Country café

After breakfast this morning at the golf club we toddled northward to the Madawaska River in the Village of Burnstown in the County of Renfrew. It was a leisurely drive from the Village of Appleton towards the Ontario provincial hinterland of Algonquin Park and La Verendrye Wildlife Reserve along the the route once travelled by erstwhile adventurers, coureurs de bois, railway and waterway commerce from the St Lawrence River. The pathway is to this day remarkably forested and seemingly unspoiled by centuries of human intervention.

Coureurs des bois were itinerant, unlicenced fur traders from New France. They were known as “wood-runners” to the English on Hudson Bay and “bush-lopers” to the Anglo-Dutch of New York. Unlike voyageurs, who were licensed to transport goods to trading posts, coureurs des bois were considered outlaws of sorts because they did not have permits from colonial authorities. The independent coureurs des bois played an important role in the European exploration of the continent. They were also vital in establishing trading contacts with Indigenous peoples.

Neat Café where we landed was alive with languishing summer vacationers including cyclists, girlfriends enjoying exotic flatbreads, solo individuals and family with their dogs. We secured one of the last available tables on the patio. A cappuccino and homemade sweet constituted our price of admission.

Having surpassed the Canadian and American central summer holidays on July 1st and 4th, we begin the predictably rapid descent.
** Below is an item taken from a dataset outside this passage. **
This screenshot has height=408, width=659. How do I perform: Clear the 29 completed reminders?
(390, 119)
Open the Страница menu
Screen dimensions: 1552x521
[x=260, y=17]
The late afternoon sunshine preserves the radiated pleasure but one can count on a speedy evaporation of time. We divert ourselves meanwhile with trifling ambitions for which I have nonetheless hopeful conclusion. At times I feel it is shameful to have such an effortless agenda. But in an atmosphere of reduced interest in retail, current exhaustion of travel imperative, mounting immobility, incremental aging, exuberance for napping and a passion for prunes, it requires only the basics to moderate our interest.